» EXTRACTED TEXT
----

While working with Herndon's archive, Wilson became interested in researching various aspects of Lincoln's early life, and this resulted in the publication of Honor's Voice: The Transformation of Abraham Lincoln, published by Alfred A. Knopf in 1998.  
 
When Wilson and Davis retired from teaching, they founded the Lincoln Studies Center at Knox College, principally as a base of operations for further Lincoln research.  They intended to edit other important Lincoln source material.  
  
 "We had just started on our work," Wilson said, "when the Library of Congress offered us a contract to transcribe and annotate for their Web site the most important manuscripts from its Abraham Lincoln papers."  During this project,  which ran from 1999 through 2002, Wilson became very familiar with Lincoln's handwritten manuscripts, most of which are rough, or composition drafts. In some cases there are several drafts of the same work.  
  
 "From my perspective, thinking of Lincoln as a writer,  all these drafts and revisions constitute important evidence of Lincoln as a literary craftsman," Wilson said.  "It turns out that Lincoln was a very deliberate writer, in direct contrast to the popular notion that he can take an envelope and whip off a speech."  This was the inspiration and starting place for Wilson's book Lincoln's Sword: The Presidency and the Power of Words, published by Alfred A. Knopf in 2006.  
  
 Wilson's work on Abraham Lincoln has appeared in The Atlantic Monthly, American Heritage, Time, The American Scholar, as well as other magazines and scholarly journals, and has resulted in six books. In addition to Herndon's Informants mentioned above, he and Davis have edited two other works for publication by the University of Illinois Press:  Herndon's Lincoln (2006), and The Lincoln-Douglas Debates: The Lincoln Studies Center Edition (2008).  The first of the three Lincoln books he has published on his own is a collection of Lincoln articles and essays, Lincoln before Washington: New Perspectives on Lincoln's Illinois Years, University of Illinois Press, 1997.  Both Honor's Voice and Lincoln's Sword, mentioned above, were awarded the prestigious Lincoln Prize.

----

» DATA EXCERPT
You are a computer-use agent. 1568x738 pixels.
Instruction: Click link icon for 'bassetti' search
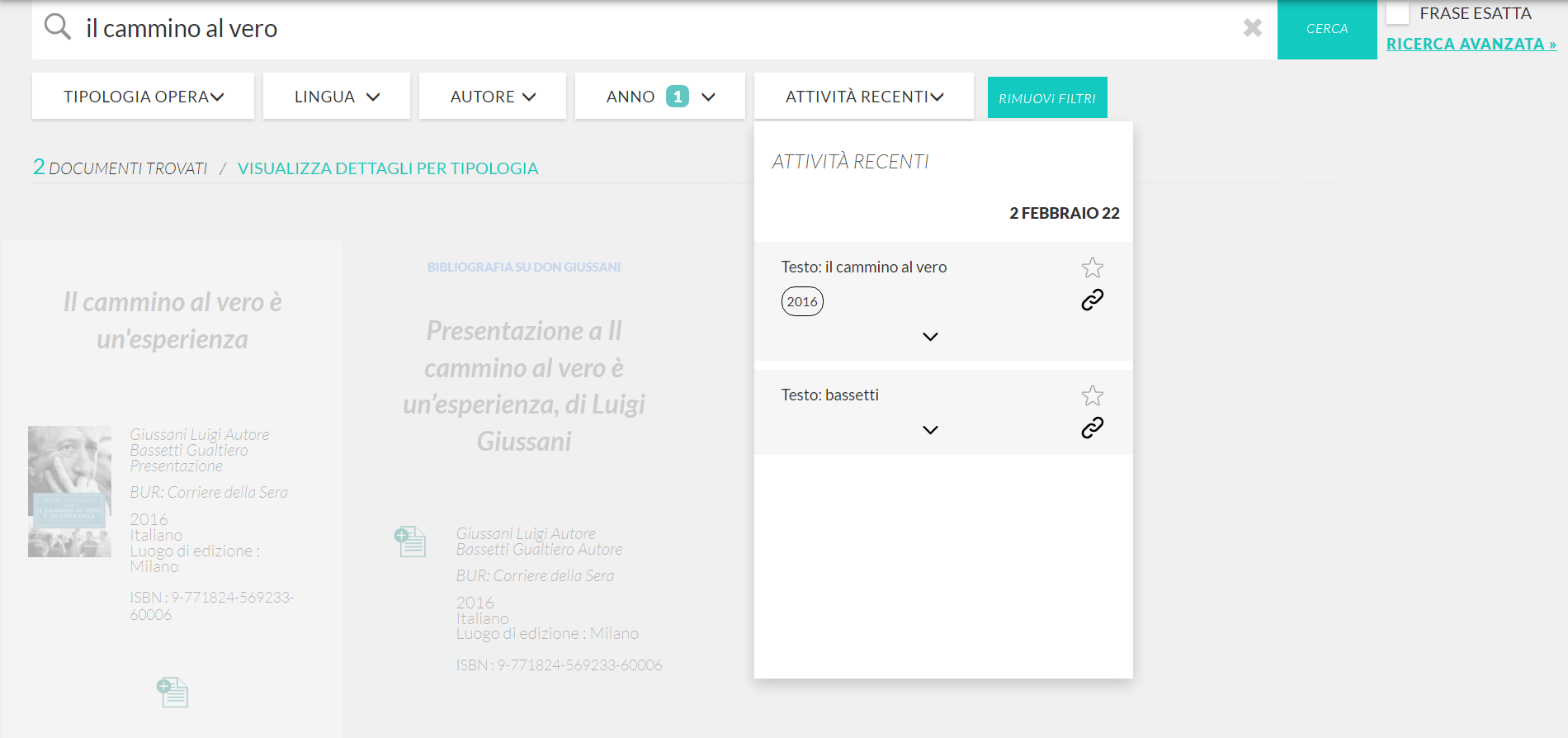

----

» DESCRIPTION OF THE TASK
Answer these questions from the text on Wilson's Lincoln research:
(a) Which years did the Library of Congress project run?
(b) At which college did Wilson and Davis found the Lincoln Studies Center?
(c) Which two of Wilson's books won the Lincoln Prize?
The listing has no connection to the text on Wilson's Lincoln research.

» REPLY
(a) 1999 through 2002
(b) Knox College
(c) Honor's Voice and Lincoln's Sword